Experts have warned that an increasing number of employers claiming a tax break through the government support scheme are not meeting the eligibility criteria set out by HM Revenue & Customs.
Under the tax exemption, an employee’s nursery fees are deducted from their salary, meaning national insurance tax is applied to their reduced earnings rather than full salary.
Staff are also spared paying income tax on the salary sacrificed, potentially saving them thousands of pounds a year.
Companies that sign up to the scheme are expected to provide a workplace nursery for parents either onsite or in a partnership with local employers.
However, tax experts have warned that companies are increasingly using commercial “promoters”, which act on their behalf as agents to secure childcare places with providers, with these arrangements failing to comply with the terms of the scheme.
“This is certainly something HMRC are looking into more and they are definitely aware some employers may be using schemes failing to meet the requirements to be tax exempt,” said Lee Knight, a director at the audit, tax and consulting group RSM.
“For commercially marketed schemes, HMRC are concerned that many do not qualify,” he added. “You need to be certain as an employer that your arrangement does qualify before you enter into any agreement.”

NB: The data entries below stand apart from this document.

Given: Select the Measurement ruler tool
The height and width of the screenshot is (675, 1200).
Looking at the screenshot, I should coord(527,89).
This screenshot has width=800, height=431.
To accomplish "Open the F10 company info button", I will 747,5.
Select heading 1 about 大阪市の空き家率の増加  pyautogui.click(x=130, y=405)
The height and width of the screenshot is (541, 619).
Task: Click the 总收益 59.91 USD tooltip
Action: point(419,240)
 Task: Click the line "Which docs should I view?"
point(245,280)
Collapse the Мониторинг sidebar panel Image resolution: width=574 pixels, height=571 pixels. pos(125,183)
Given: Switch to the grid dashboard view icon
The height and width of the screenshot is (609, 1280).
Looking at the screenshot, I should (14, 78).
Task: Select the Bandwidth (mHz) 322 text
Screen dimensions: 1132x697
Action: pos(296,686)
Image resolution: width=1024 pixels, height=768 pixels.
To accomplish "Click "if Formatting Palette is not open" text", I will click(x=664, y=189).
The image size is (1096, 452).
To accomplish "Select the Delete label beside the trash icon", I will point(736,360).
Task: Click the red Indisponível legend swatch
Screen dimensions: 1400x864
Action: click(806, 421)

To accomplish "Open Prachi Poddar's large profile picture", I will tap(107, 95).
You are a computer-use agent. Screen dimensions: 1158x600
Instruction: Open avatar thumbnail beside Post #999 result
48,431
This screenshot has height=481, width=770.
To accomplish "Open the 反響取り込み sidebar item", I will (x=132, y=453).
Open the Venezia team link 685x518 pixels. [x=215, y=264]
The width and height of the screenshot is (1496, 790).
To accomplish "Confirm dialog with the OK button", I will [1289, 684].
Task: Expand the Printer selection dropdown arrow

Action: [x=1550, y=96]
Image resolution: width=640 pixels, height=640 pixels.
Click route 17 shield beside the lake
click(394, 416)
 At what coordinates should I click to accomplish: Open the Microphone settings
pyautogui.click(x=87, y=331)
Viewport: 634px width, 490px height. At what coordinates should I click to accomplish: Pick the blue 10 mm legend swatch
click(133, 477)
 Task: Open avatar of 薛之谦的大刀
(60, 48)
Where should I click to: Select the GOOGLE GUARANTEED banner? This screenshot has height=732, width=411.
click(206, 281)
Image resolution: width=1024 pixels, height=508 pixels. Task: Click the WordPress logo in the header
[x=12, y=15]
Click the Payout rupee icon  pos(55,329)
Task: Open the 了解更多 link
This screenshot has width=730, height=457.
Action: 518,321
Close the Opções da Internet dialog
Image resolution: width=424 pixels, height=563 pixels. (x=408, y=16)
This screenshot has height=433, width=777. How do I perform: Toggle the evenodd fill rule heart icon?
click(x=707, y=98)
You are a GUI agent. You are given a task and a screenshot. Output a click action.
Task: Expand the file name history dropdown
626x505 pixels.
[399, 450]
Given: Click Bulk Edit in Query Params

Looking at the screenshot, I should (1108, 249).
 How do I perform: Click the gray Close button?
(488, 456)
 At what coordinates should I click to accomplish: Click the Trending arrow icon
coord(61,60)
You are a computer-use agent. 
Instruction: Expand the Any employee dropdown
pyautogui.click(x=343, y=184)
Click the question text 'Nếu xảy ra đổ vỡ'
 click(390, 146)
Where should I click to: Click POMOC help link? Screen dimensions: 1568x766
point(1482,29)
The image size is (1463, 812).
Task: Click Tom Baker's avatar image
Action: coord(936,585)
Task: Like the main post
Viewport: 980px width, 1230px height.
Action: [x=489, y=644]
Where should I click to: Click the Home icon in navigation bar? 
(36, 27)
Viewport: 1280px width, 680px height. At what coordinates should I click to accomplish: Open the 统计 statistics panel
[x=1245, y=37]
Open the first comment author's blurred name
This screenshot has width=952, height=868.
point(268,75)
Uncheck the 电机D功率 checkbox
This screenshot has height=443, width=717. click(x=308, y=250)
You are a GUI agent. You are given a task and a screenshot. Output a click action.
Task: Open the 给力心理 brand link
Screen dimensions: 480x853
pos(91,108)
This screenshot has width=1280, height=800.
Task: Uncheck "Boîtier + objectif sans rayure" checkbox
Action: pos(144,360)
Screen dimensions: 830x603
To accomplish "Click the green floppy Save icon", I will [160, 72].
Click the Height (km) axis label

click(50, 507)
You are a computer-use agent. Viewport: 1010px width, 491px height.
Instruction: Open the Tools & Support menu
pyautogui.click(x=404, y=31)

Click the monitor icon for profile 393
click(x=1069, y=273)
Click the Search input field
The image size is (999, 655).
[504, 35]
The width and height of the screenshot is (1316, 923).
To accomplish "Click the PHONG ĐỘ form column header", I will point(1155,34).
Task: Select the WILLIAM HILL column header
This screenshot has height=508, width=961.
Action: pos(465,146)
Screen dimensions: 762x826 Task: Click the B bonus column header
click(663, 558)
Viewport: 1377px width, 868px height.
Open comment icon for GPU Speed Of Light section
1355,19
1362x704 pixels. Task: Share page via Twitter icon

Officials said the government would publish updated guidance for employers seeking to access the benefit later this week.
Intermediary agents, which are estimated to make £400 per place they guarantee, ask employers to pay a notional amount per month per employee’s child, to a commercially-run nursery already in existence.
They can also act on behalf of the company as their “agent”, representing them in meetings to discuss the management of the childcare provider.
But according to HMRC, an employer needs to be “wholly or partly responsible for the financing and managing the provision” of the childcare setting in order to qualify for the benefit.
Emma Rawson, technical officer at the Association of Taxation Technicians, a professional body, said an employer must “make a real and substantial funding commitment and play a meaningful part in managing the nursery.
“The relevant tests are unlikely to be met by commercially marketed schemes if the employer is effectively just buying places in a nursery,” she added.
Employers that fail to meet the scheme’s criteria are a risk of being ordered to pay back the unpaid tax by HMRC. Tax experts have called on HMRC to provide clearer guidance to both employers and nurseries being approached by these third parties.
“We would like to see HMRC taking a more proactive approach, including producing user-friendly guidance for parents and employers which sets out what they should think about, and what questions they should ask before signing up for a workplace nursery scheme,” said Rawson.
The clamp down comes as many parents are struggling with the cost of childcare.
Jonathan Broadbery, director of policy and communications at National Day Nurseries Association said: “In this context it is understandable that people are looking for ways to make the system work.”
HMRC said: “Where an employer provides a non-cash benefit to an employee, that benefit in kind is taxable.
“For childcare, where an employer arranges with a commercial provider to provide childcare for employees’ children or provides childcare vouchers for the employee to use, that is a taxable benefit in kind.
Where an employer provides a workplace nursery, that may be exempt from tax and National Insurance where certain conditions are met.”